Most of us have been conditioned to be pleasant and agreeable, even at the cost of our well-being.
Think about it. How many of us still go to family reunions during the holidays even if we’ll run into a Tita or Tito of Manila who’ll comment on how much weight you’ve gained, how their son or daughter is getting married/having a child/getting promoted to CEO while you are still single and trying to figure out what to do with your life, and so on? How about when a friend of yours asks to borrow money and you still willingly fork it over, despite knowing how long it took you to save up and how there’s no guarantee that your friend will return it promptly?
Heck, I bet some of you on here have your own stories about being treated like ATM cards by your own families, simply because you work abroad.
Now, Shonda Rhimes may have written a book on her “Year of the Yes” and Jim Carrey did star in a movie called “Yes Man,” and while those two works advocate saying yes to everything to change your life for the better, it turns out that the answer might actually lie in doing the exact opposite.
What Saying “No” Can Do For Your Life
When you keep saying “yes” to so many things, you begin to spread yourself really thin. All those tiny little favors you do for people (some of whom you probably don’t even like very much) can really add up.
For instance, if you’re a working parent, volunteering to help raise funds for your kid’s school’s new auditorium, laying out your child’s uniform even when they’re perfectly capable of dressing themselves, and agreeing to do overtime when you’ve got several chores waiting for you at home are all things you don’t really have to do, yet can greatly sap your energy and focus for other, more important things.
It’s great if you’re able to multi-task really well, but there’s a point where you’re so busy that you become unable to do much to the best of your ability, so you end up coasting or turning in mediocre work. It’s not like you’ll still have the energy to work on your dream business and/or be an attentive parent after a long day spent inadvertently running errands for other people, right?

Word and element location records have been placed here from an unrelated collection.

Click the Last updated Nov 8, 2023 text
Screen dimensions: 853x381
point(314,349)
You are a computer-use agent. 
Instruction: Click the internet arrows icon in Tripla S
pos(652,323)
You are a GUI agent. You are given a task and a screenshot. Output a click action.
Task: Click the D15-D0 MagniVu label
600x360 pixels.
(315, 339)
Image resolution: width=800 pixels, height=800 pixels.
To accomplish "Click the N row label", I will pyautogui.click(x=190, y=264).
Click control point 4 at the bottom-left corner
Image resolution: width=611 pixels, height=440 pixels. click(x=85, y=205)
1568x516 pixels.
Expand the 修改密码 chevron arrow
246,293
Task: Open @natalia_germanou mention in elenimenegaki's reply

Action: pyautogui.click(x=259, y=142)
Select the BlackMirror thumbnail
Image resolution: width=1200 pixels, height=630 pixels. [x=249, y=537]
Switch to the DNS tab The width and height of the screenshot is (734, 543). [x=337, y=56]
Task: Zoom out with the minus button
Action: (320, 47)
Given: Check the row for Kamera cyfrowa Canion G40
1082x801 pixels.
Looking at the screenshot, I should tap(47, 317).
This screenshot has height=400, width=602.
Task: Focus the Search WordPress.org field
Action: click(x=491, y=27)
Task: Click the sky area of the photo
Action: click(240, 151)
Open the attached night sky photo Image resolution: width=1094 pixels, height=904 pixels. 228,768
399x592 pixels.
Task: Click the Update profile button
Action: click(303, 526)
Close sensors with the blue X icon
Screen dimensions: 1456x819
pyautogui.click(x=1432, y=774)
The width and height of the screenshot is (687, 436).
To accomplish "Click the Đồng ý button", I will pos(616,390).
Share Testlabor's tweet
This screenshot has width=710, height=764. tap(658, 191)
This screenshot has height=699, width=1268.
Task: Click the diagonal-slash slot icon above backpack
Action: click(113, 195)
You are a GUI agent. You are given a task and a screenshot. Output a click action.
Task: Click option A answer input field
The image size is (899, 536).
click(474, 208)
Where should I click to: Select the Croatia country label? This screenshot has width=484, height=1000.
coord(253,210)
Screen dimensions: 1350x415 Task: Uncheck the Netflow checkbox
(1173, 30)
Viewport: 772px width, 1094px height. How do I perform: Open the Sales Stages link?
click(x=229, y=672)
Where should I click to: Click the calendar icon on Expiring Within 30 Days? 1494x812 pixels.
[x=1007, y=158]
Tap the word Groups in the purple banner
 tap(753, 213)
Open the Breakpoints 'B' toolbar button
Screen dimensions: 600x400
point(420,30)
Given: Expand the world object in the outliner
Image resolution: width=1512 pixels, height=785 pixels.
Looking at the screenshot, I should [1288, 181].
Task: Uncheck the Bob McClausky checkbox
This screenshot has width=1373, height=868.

Furthermore, working on something great might also require you to say “no” to other good things. Studying for a post-graduate degree, climbing the corporate ladder, and developing a revolutionary product or service are all worthwhile endeavors….separately. Attempting to accomplish them all at the same time probably won’t get you anywhere, so you need to choose one to focus on. You can always take up the rest once you’ve accomplished something.
Lastly, if nothing else, saying “no” more often is highly beneficial to your mental health. Avoiding toxic relationships, run-ins with people or situations that leave you feeling drained or angry, and letting go of past regrets can only do wonders for your peace of mind.
Being a people pleaser isn’t really good for much, except maybe for politics or show business and how many of us here can claim to be in either of those fields?
For way too many ordinary citizens, agreeing to do things for other people just to spare their feelings often come at a great personal cost. Training yourself to say “no” will probably be quite challenging at first, but when something can help clarify your vision as to what you really want out of life and help you achieve it, won’t it be well worth the effort?